** Records shown follows **
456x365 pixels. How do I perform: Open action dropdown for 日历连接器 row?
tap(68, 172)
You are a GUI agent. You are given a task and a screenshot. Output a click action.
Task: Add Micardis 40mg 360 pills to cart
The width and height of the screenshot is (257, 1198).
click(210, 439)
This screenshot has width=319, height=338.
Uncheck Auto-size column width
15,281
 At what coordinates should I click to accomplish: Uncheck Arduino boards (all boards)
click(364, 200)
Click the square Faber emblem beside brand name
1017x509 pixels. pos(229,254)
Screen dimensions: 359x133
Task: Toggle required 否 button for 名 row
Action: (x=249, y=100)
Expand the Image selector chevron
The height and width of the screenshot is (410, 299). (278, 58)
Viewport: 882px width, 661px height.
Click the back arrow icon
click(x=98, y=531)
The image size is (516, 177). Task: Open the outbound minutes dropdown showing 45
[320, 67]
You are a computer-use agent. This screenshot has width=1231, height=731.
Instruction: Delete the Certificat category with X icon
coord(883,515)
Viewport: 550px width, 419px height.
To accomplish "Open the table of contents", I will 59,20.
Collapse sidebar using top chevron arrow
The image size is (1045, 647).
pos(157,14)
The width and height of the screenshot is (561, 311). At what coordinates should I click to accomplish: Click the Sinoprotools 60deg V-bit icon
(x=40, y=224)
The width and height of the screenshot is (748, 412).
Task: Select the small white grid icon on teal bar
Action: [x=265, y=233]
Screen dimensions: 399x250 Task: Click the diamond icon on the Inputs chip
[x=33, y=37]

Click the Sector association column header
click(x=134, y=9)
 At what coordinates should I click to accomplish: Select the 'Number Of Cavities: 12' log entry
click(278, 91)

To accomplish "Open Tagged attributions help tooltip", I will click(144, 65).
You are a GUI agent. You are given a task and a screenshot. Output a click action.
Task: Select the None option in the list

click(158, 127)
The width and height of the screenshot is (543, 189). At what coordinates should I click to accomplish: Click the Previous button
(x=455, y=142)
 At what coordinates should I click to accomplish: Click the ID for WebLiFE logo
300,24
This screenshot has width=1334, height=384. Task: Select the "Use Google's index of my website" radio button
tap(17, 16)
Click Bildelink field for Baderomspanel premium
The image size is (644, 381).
** End of Records shown **
Exercise prompt:
In the listing, find all lines with the string "Viewport" and copy them.

Solution to this exercise:
Viewport: 882px width, 661px height.
Viewport: 550px width, 419px height.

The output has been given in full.